Unusual and fragrant. The colouring is a mixture of mauve blue and green that change as the bloom matures. The unusual shape of the flowers is known as a coiled keel, and as the name suggests, they mimic the shape of a snails shell.
If the flowers are pollinated they will be followed by decorative bean shaped, green seed pods that age to brown. The flowers are pollinated by ants, so you need a few of them to be able to enjoy the pods.
Snail Vines have large leaves, which are divided into three separate leaflets, each up to 13cm long. This creates a dense covering of foliage wherever they grow. It is a good idea to cut the tendrils back in summer, when it has reached the desired size, this will help to promote more flowers – the side growth can be a distraction for the plant, just like with your beans or strawberries – so if it is flowers you want, you will need to prune.
Snail Vines look wonderful over a trellis or archway, along pergolas, in shrubs and trees or supported on fences. You could even trail them on a retaining wall. They may take a season to settle in, but after that time they are vigorous and can cover large areas.
In cold climates they will die backing winter, you can add a dry mulch of straw at this time to protect the plant, then, come spring they will soon shoot again. In warm climates they will grow larger and remain evergreen.
Grow in a full sun position.
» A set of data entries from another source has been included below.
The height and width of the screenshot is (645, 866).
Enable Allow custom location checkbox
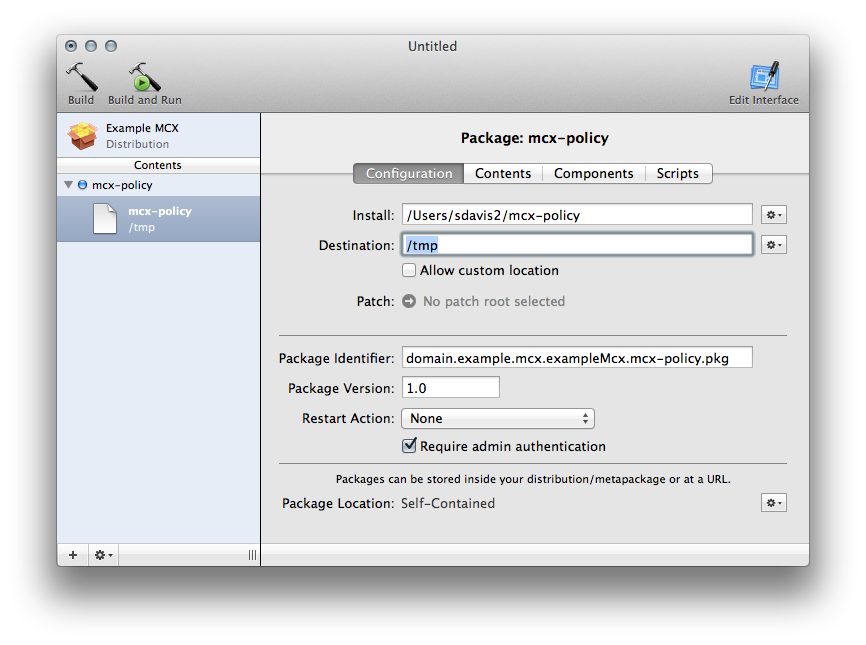(x=409, y=270)
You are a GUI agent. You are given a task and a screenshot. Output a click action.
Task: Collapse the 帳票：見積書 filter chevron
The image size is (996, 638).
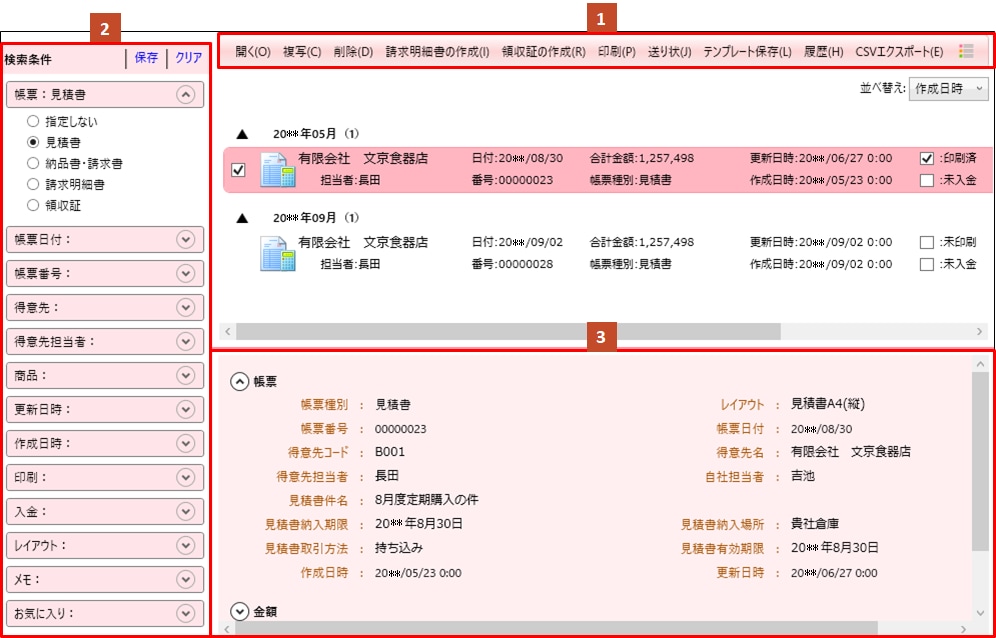click(x=184, y=95)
Plant your Snail Vine in humus rich, moist, well drained soil. Water to establish and keep moist in active growth. Add a liquid fertiliser monthly when they are blooming, late spring to autumn. Where the weather is warm they will even flower into winter.
Known botanically as Vigna caracalla, it was named after an Italian botanist from the 17th Century, Domenico Vigna. Caracalla was a Roman Emperor; or we have read, it could alternatively mean from Caracas, in Venezuela. Other common names for the Snail Vine include Corkscrew Vine or Flower and Snail Bean.